— Start Quoted passage —

Also following Paul R's comments, I have improved my code. Now, the alternative approach is faster than the standard (zero padded) one. Below is the full C++ script. For step #1 and #3, I have commented other tried solutions, which have shown to be slower or as fast as the uncommented one. I have priviledged non-nested for loops, also in view of a simpler future CUDA parallelization. I'm not yet using multi-threading for FFTW.
#include <stdio.h>
#include <stdlib.h> /* srand, rand */
#include <time.h> /* time */
#include <math.h>
#include <fstream>
#include <omp.h>
#include <fftw3.h>
#include "TimingCPU.h"
#define PI_d 3.141592653589793
/******************/
/* STEP #1 ON CPU */
/******************/
void step1CPU(fftw_complex * __restrict h_xpruning, const fftw_complex * __restrict h_x, const int N, const int K) {
// double factor = -2. * PI_d / (K * N);
// int n;
// omp_set_nested(1);
//#pragma omp parallel for private(n) num_threads(4)
// for (int k = 0; k < K; k++) {
// double arg1 = factor * k;
//#pragma omp parallel for num_threads(4)
// for (n = 0; n < N; n++) {
// double arg = arg1 * n;
// double cosarg = cos(arg);
// double sinarg = sin(arg);
// h_xpruning[k * N + n][0] = h_x[n][0] * cosarg - h_x[n][1] * sinarg;
// h_xpruning[k * N + n][1] = h_x[n][0] * sinarg + h_x[n][1] * cosarg;
// }
// }
//double factor = -2. * PI_d / (K * N);
//int k;
//omp_set_nested(1);
//#pragma omp parallel for private(k) num_threads(4)

— End Quoted passage —
— Start Provided data —

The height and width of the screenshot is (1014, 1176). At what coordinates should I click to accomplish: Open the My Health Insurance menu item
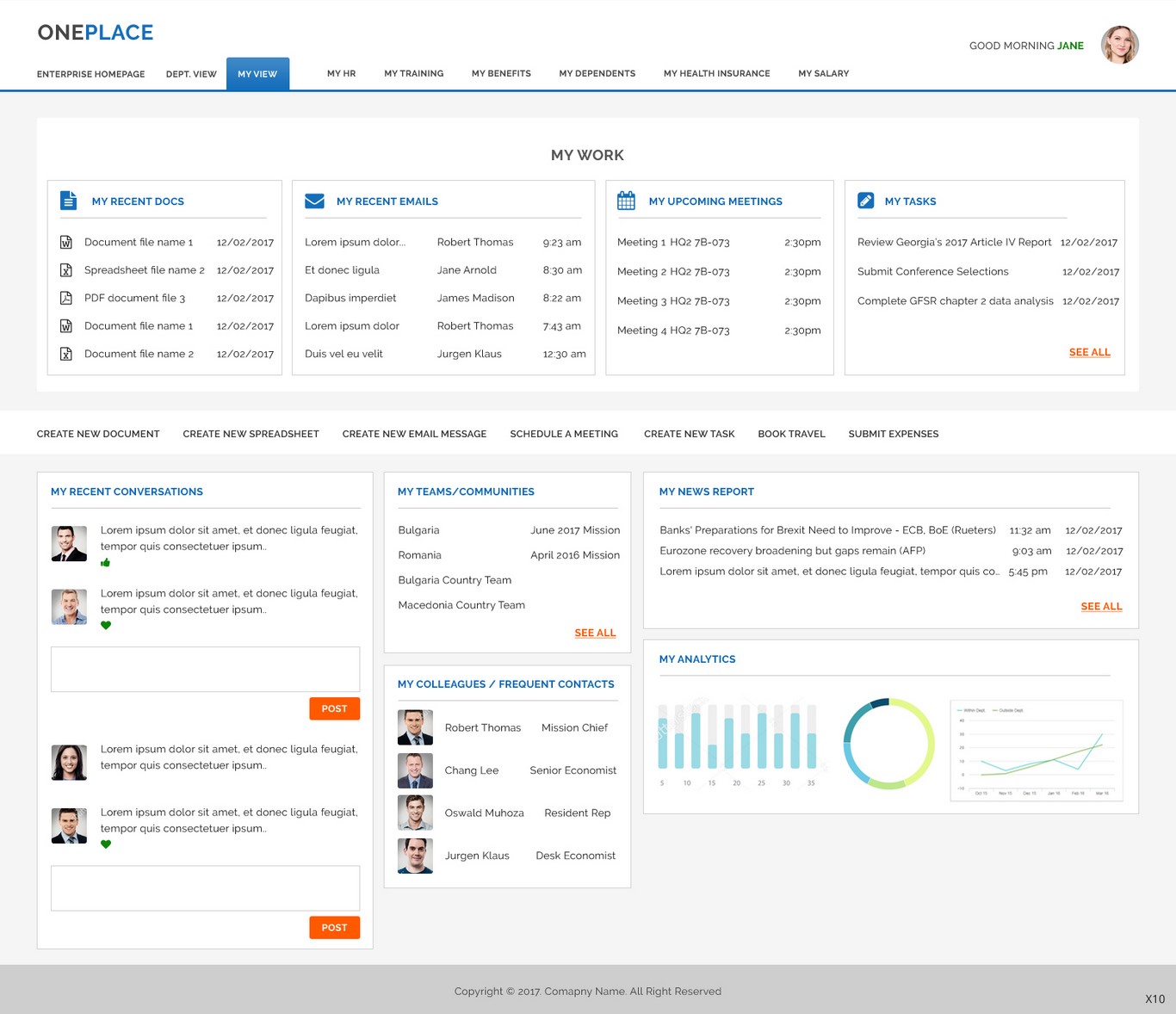click(716, 74)
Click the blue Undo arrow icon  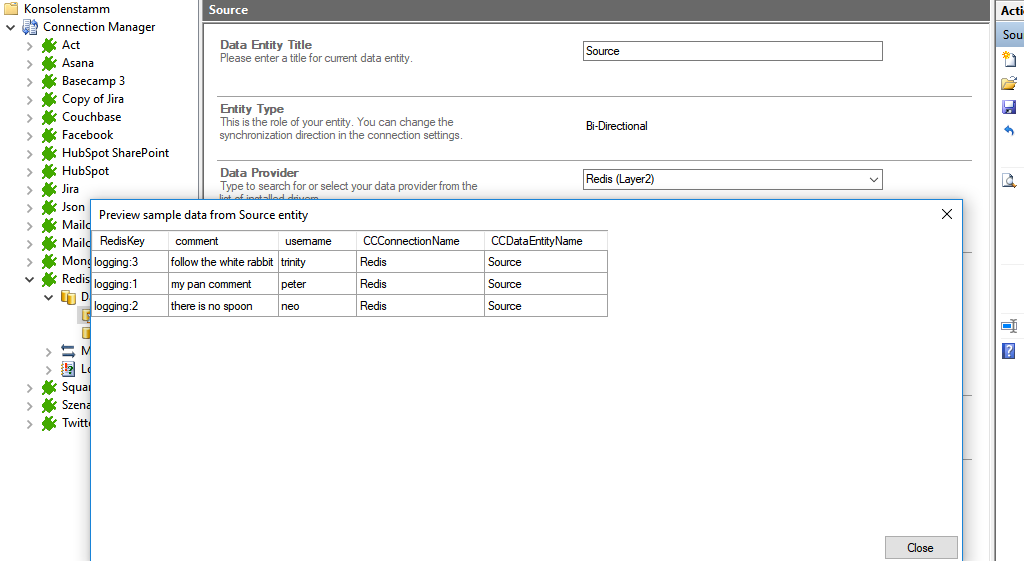pos(1009,131)
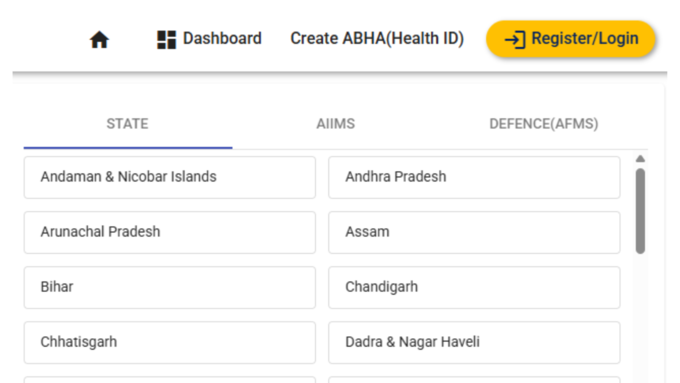Screen dimensions: 680x383
Task: Switch to the DEFENCE(AFMS) tab
Action: coord(543,124)
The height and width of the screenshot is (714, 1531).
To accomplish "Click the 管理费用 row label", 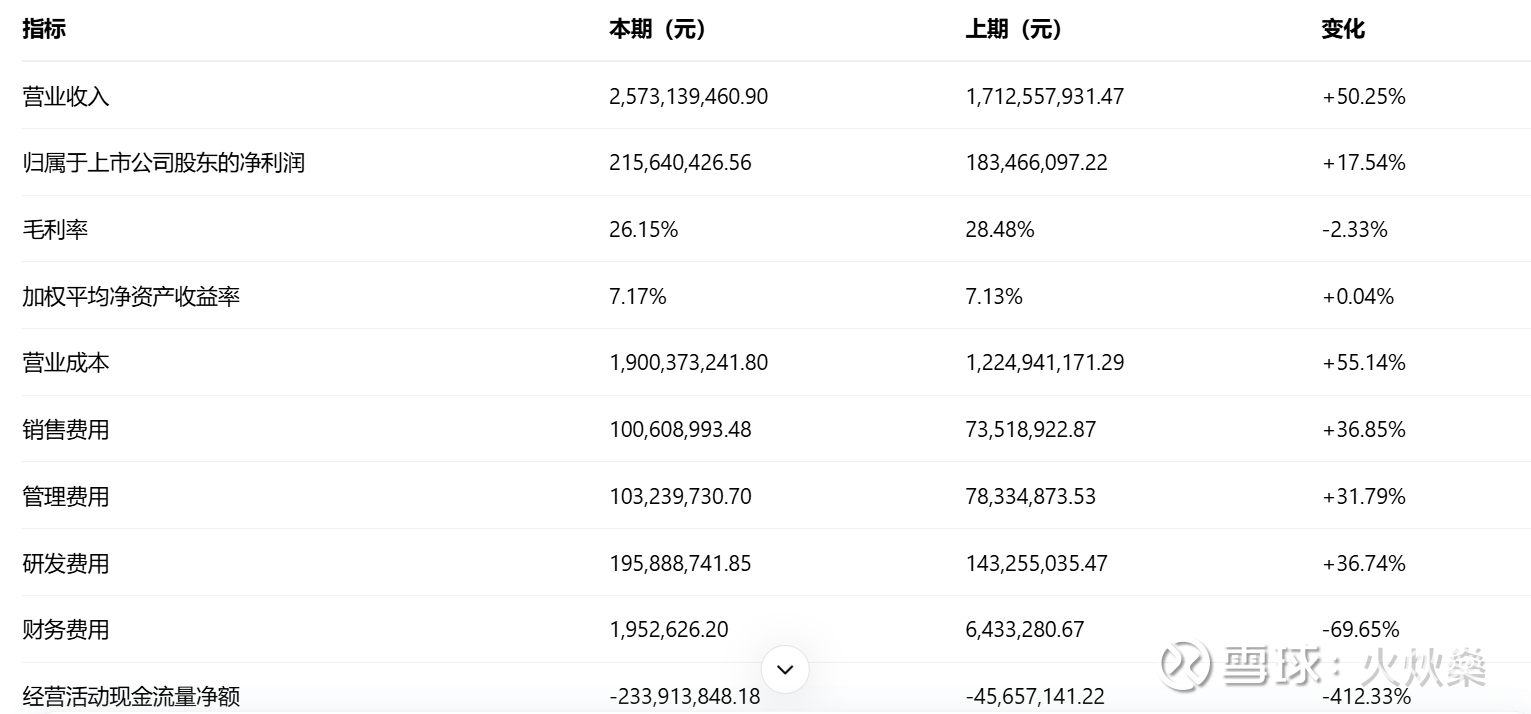I will [66, 496].
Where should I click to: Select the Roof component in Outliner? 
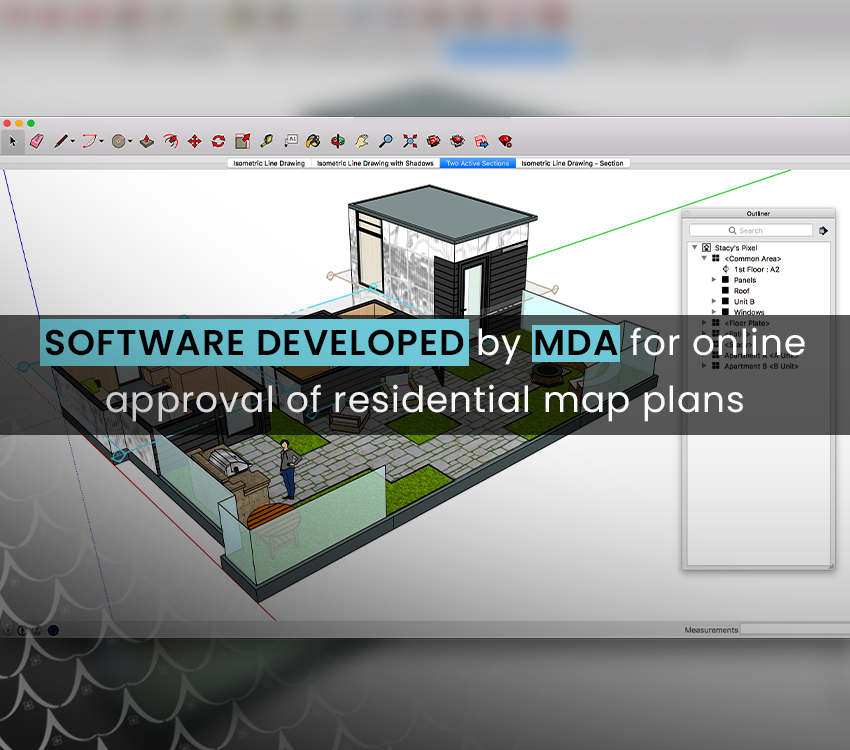741,291
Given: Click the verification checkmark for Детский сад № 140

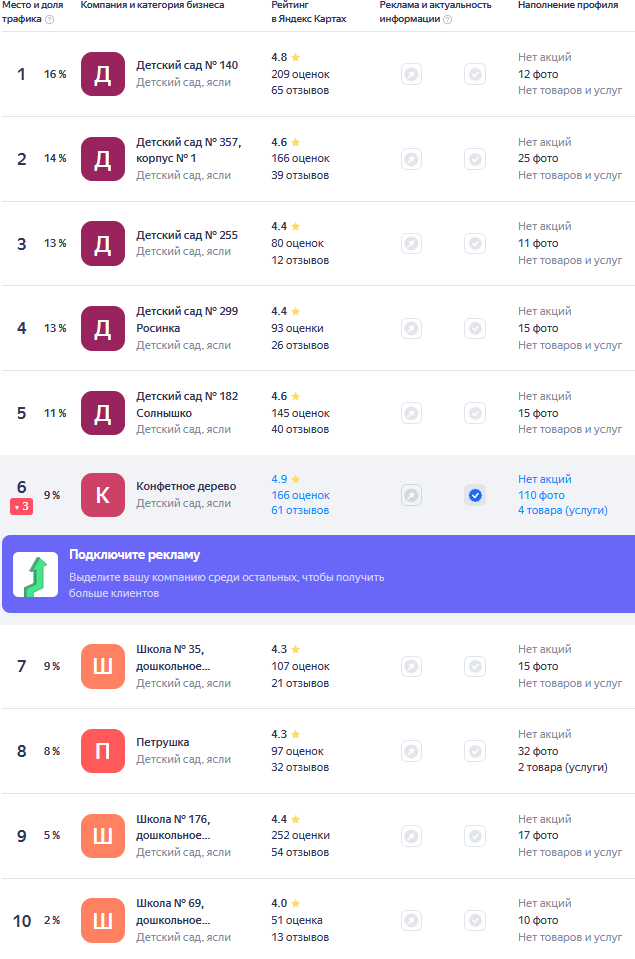Looking at the screenshot, I should pyautogui.click(x=475, y=75).
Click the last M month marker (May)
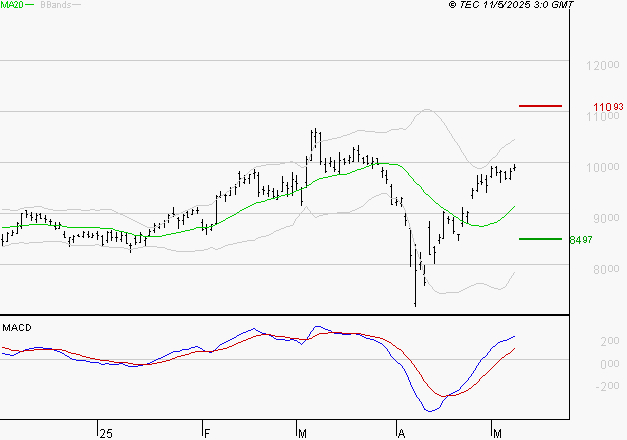The height and width of the screenshot is (440, 627). coord(497,433)
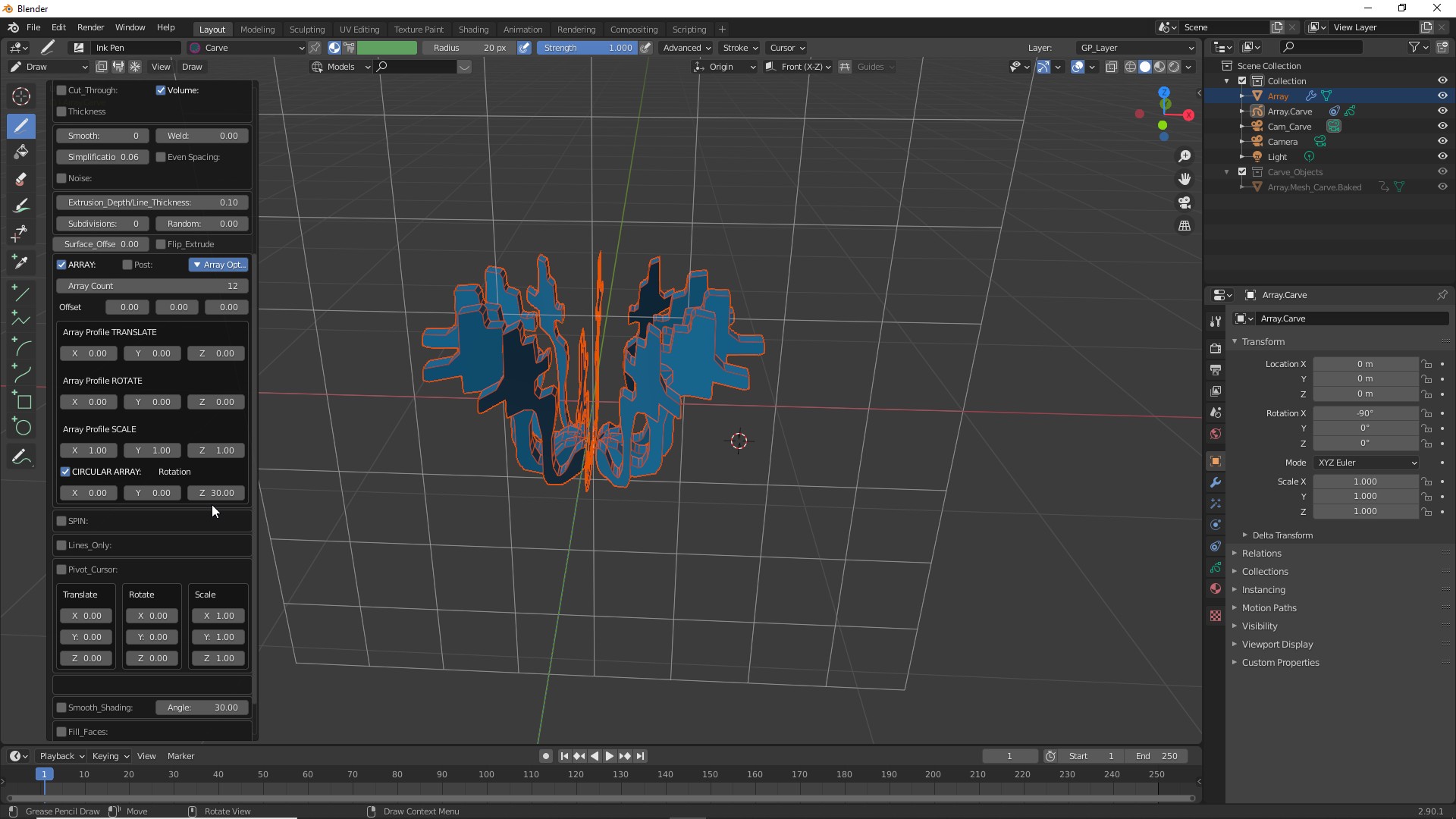Enable the SPIN checkbox

click(x=61, y=521)
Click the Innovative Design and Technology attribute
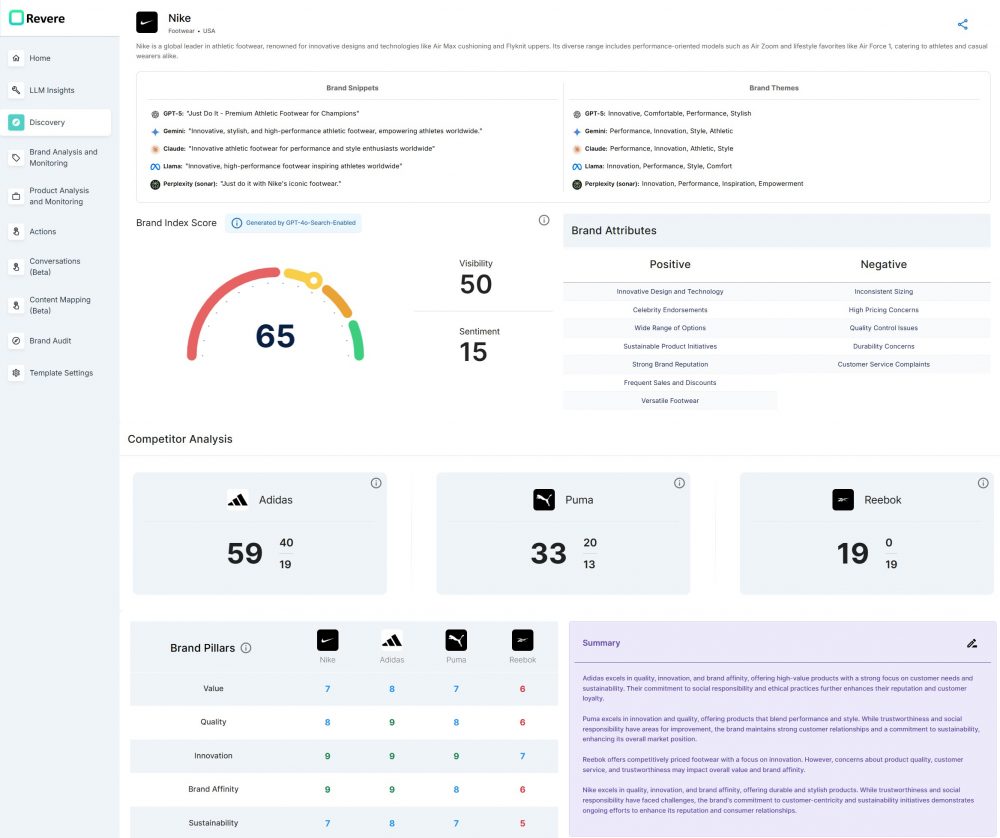The image size is (1000, 838). [670, 292]
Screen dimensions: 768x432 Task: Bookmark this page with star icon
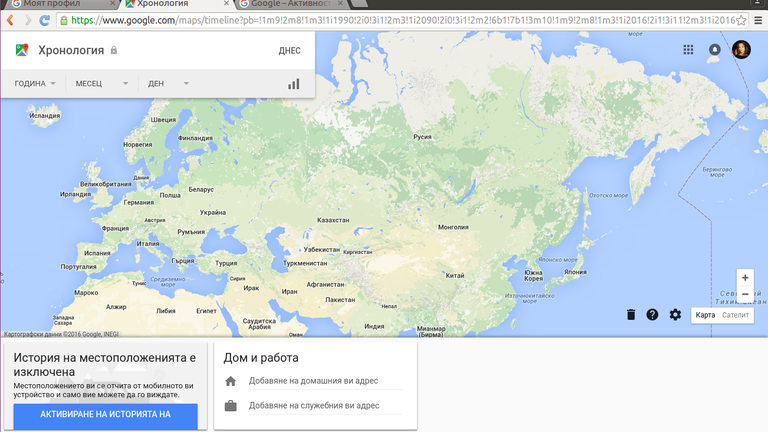pos(741,20)
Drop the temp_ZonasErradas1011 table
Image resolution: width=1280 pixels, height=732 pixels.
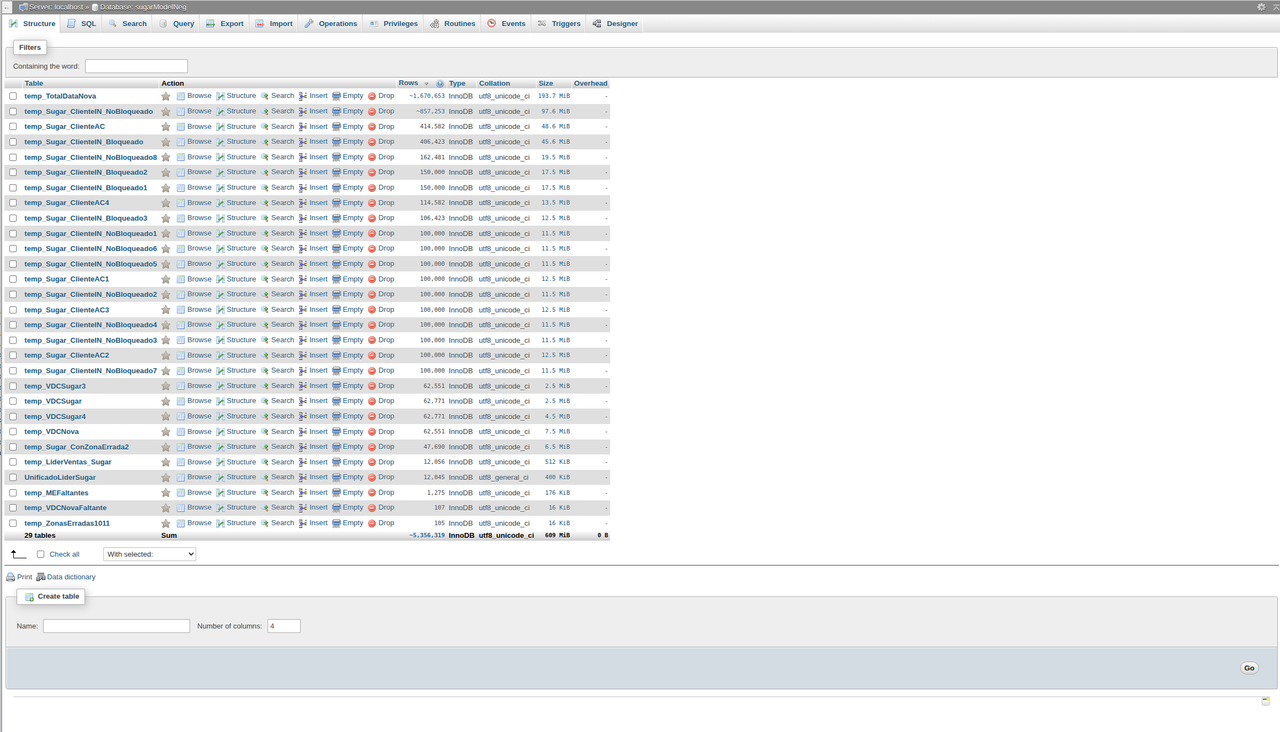tap(386, 522)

— End Provided data —

(Work to complete):
1 - Answer these questions about the FFT code post:
(a) Which approach is now faster than the standard zero-padded one?
(b) What future work is given as a reason for favoring non-nested for loops?
(c) What value is PI_d defined as?
2 - Carry the FFT code post forward from its last line.
These rows come from a different source than the text.

(Outputs):
1 -
(a) The alternative approach.
(b) A simpler future CUDA parallelization.
(c) 3.141592653589793

2 -
//for (int n = 0; n < N; n++) {
// double arg1 = factor * n;
// #pragma omp parallel for num_threads(4)
// for (k = 0; k < K; k++) {
// double arg = arg1 * k;
// double cosarg = cos(arg);
// double sinarg = sin(arg);
// h_xpruning[k * N + n][0] = h_x[n][0] * cosarg - h_x[n][1] * sinarg;
// h_xpruning[k * N + n][1] = h_x[n][0] * sinarg + h_x[n][1] * cosarg;
// }
//}
//double factor = -2. * PI_d / (K * N);
//for (int k = 0; k < K; k++) {
// double arg1 = factor * k;
// for (int n = 0; n < N; n++) {
// double arg = arg1 * n;
// double cosarg = cos(arg);
// double sinarg = sin(arg);
// h_xpruning[k * N + n][0] = h_x[n][0] * cosarg - h_x[n][1] * sinarg;
// h_xpruning[k * N + n][1] = h_x[n][0] * sinarg + h_x[n][1] * cosarg;
// }
//}
//double factor = -2. * PI_d / (K * N);
//for (int n = 0; n < N; n++) {
// double arg1 = factor * n;
// for (int k = 0; k < K; k++) {
// double arg = arg1 * k;
// double cosarg = cos(arg);
// double sinarg = sin(arg);
// h_xpruning[k * N + n][0] = h_x[n][0] * cosarg - h_x[n][1] * sinarg;
// h_xpruning[k * N + n][1] = h_x[n][0] * sinarg + h_x[n][1] * cosarg;
// }
//}
double factor = -2. * PI_d / (K * N);
#pragma omp parallel for num_threads(8)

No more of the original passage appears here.